El fútbol tiene tanta tendencia a triturar historias fugaces como a postergar otras que parecen desarrollarse al margen del tiempo.
El relato de Gareth Bale en el Real Madrid comenzó el 1 de septiembre de 2013. Pronto empezamos a temer que no se extendería demasiado. La exigencia de la camiseta, los 101 millones, el enigma de una nueva competición, los nervios de los aficionados. Muchas trabas para un jugador que además aterrizaba en uno de esos clubes que descartan estrellas como Luca Brasi se deshacía de sus víctimas, casi burocráticamente, con velocidad y descaro.
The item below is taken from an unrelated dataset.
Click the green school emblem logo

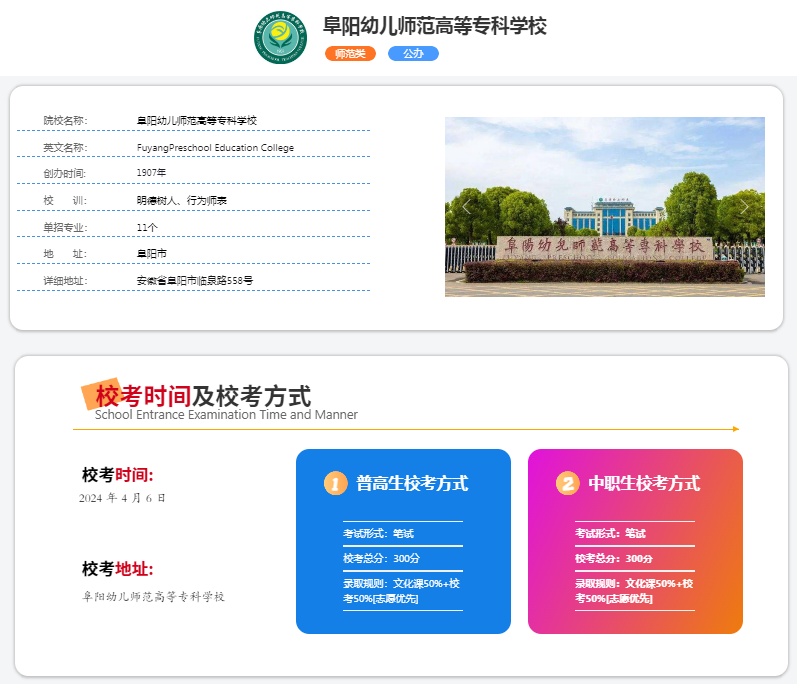pyautogui.click(x=281, y=38)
Seis años después, sin embargo, el galés sigue en el mismo sitio que entonces. Literal y emocionalmente. No ha convencido a los que nunca confiaron en él, aparece en los mismos titulares de la prensa y, sobre todo, no se ha marchado de un equipo que, por más tortuosa que haya sido su relación, ya es en el que más temporadas ha estado desde que se convirtiera en futbolista profesional.
Pero, ¿cómo puede ser?
¿Cómo ha podido resistir?
Bale reunió desde sus inicios en España todos los requisitos que se le exigen a un crack efímero. Salvo uno, quizá el más importante: serlo de verdad. Y así fue como, pese a no dejar de estar ni una semana en el ojo del huracán, pese a las suplencias en Kiev o en Cardiff, las lesiones, los gestos gélidos en la banda o las declaraciones insinuando su salida, se quedó exactamente igual que estaba. En el mismo periodo que algunos de sus compañeros se encumbraron, tocaron fondo y se despidieron (Jesé, Illarramendi, Theo Hernández, Kovacic, Ceballos), Bale siguió siendo Bale.
Bale reunió desde sus inicios en España todos los requisitos que se le exigen a un crack efímero. Salvo uno, quizá el más importante: serlo de verdad
Puede que su secreto, después de todo, radique en una escueta y lacónica fórmula. Volver a ser él mismo. Una y otra vez. Temporada a temporada. Con los mismos recelos, las mismas polémicas, los mismos goles redentores y las mismas dudas acerca de su futuro.
Volver a ser, en definitiva, para no dejar de ser.
Sobrevivir a Cristiano no es tarea fácil. Él lo hizo. Y al paso que va, quién es capaz de asegurarnos que no sobrevivirá también a Ramos, a Marcelo o a Benzema. Cualquier cosa es posible con Bale, que por la vía de hacernos creer cada pocos meses que su final está a tocar, casi ha conseguido convencernos de justamente lo contrario, que su final es probable que no llegue nunca.
Su caso recuerda, saltando del césped al papel, al del protagonista de Mi Lucha, la obra autobiográfica de Karl Ove Knausgård. En uno de sus pasajes, Knausgård viene a desvelar algo así como que todo (la introspección, las confesiones, la velocidad en la escritura) ha sido parte de un experimento que, además, no ha logrado cumplir el objetivo para el que había sido ideado. Lo bello y terrible a la vez es que esa aclaración aparece en el último volumen de la saga, después de millones de frases, miles de páginas, una década y seis libros que han devenido en un acontecimiento creativo sin precedentes. La novela más larga de la historia de la literatura noruega, según su autor, ha fracasado. Pero ni la felicidad dura toda la vida, ni la desdicha tiene por qué marcharse al poco tiempo de haber llegado.